• My childhood best friend, Jay, flew in from San Francisco with his husband to attend his father’s funeral in Los Angeles. Jay and I grew up together since the age of 5. His mother, whom I’d known basically my entire life, had passed away a few years prior. After the funeral, he and his husband came to stay with us for a few days in order to settle his father’s estate. To his dismay, upon the reading of the will, Jay was the only one, out of his three siblings, who was left out of the will. It even included a horrible dig, in the guise of an additional clause which read, “My dearest Jay, I have given you all that I could during your lifetime but since you chose a ‘different lifestyle’ than what we had expected for you, we have decided to allow you to continue to do things your way! Your mother and I had wanted more for you but you were adamant that you were happy with who you are. Therefore, I have decided to go along with your decision and let you remain happy ‘as you are’ and with the life that you have chosen. Of course, without any contributions from your mother or me!” Incidentally, the will had been re-drafted two weeks after his mother’s death so Jay will never know her true intentions. None the less, she was always supportive of him during her lifetime.

    Needless to say, Jay was devastated about the news. It had nothing to do with the money because he was financially stable.

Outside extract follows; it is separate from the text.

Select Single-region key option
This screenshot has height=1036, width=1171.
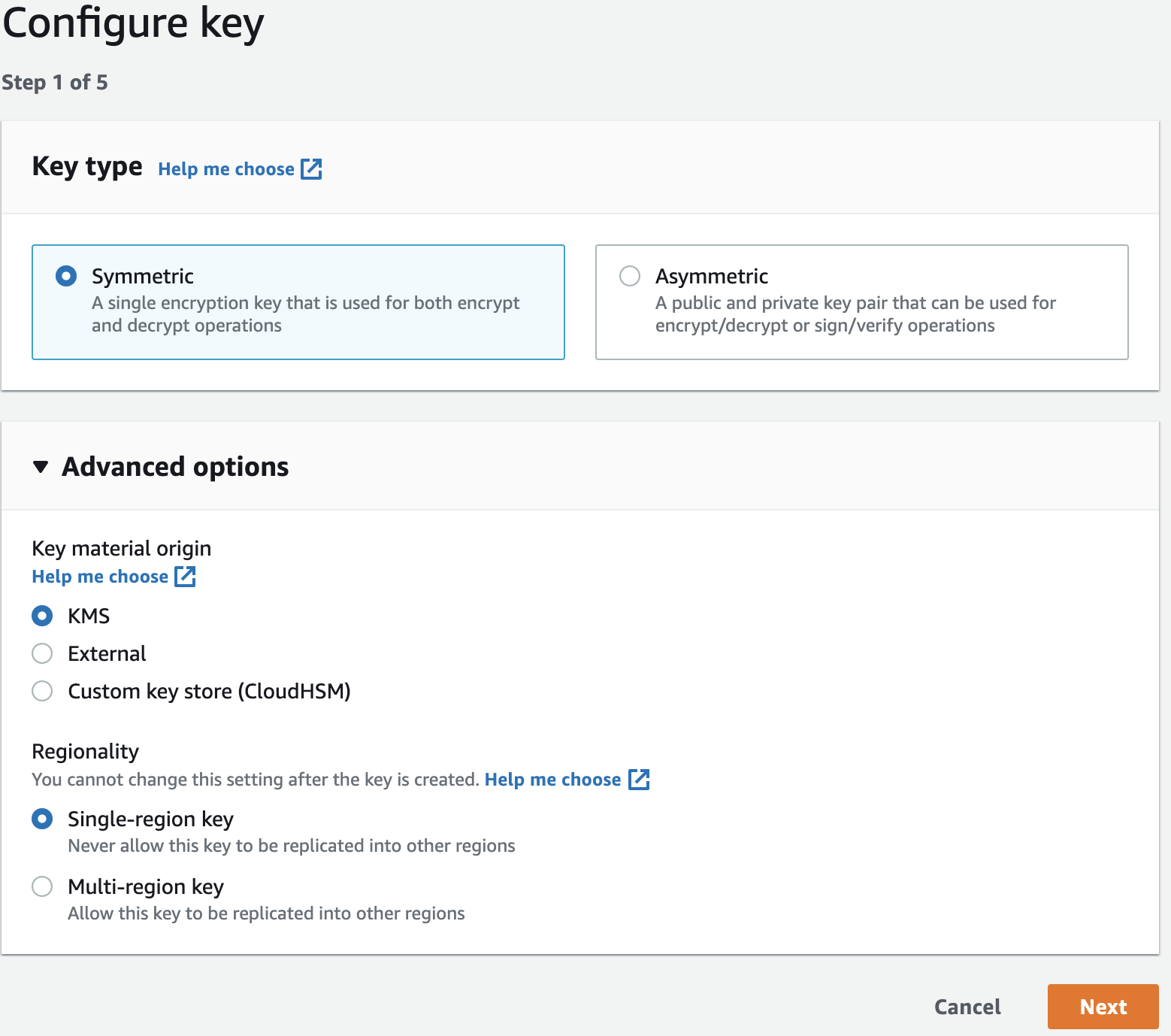(42, 819)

It was the idea that his father didn’t accept or approve of him and his current family. He tried to put on a facade when his siblings came to visit him over the next few days but I could tell that he was a wreck inside.

    He tried to put on a façade when his siblings came to visit him over the next few days but I could tell that he was a wreck inside.

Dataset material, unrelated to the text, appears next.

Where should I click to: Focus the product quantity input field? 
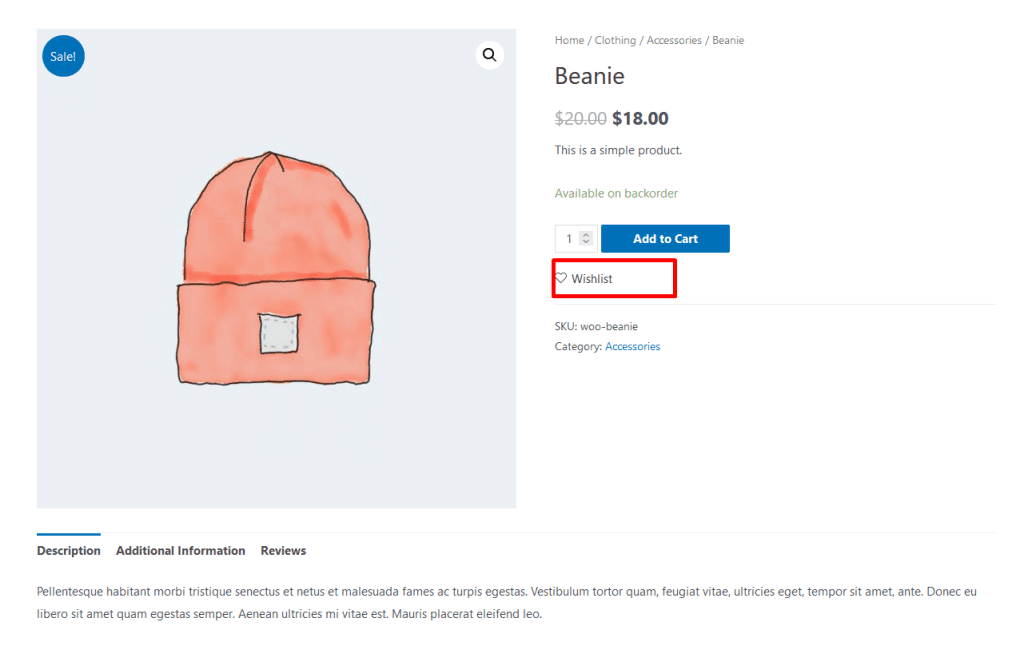point(568,239)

    One of the most complicated ordeals that a human can endure is coming to grips with the desire to receive approval and recognition from his or her parents. Though many of us try to get over it when we don’t get it, the desire for them to be proud of us is always there in the backs of our minds. And it’s devastating when the final words that you hear are those of disapproval.

    A week or so after Jay’s dad had passed; he was scheduled to go back home. His siblings had arranged a farewell dinner at his older brother Michael’s house, who had been the executor of the estate. It turned out that while the three siblings met earler that day, they had all decided to divide the family’s estate equally amongst all four children. It was legally challenging at first, but once the estate had been divided, each child had the right to do whatever they wanted with their share of the inheritance. It was the first time I’d ever heard of siblings coming together like this after a death. Generally, you’d expect them to quarrel and become consumed by greed. But this was not the case. Though Jay never got the approval he sought from his father, it certainly made things a lot more palpable that his siblings believed in him, loved him and were proud of him unconditionally. It didn’t make everything right but definicely helped with the healing process and forgiving his father. Although we know that mistakes, adversity and injustices will occur in everyone’s life, they only remain a problem when allowed to perpetuate and are not corrected immediately!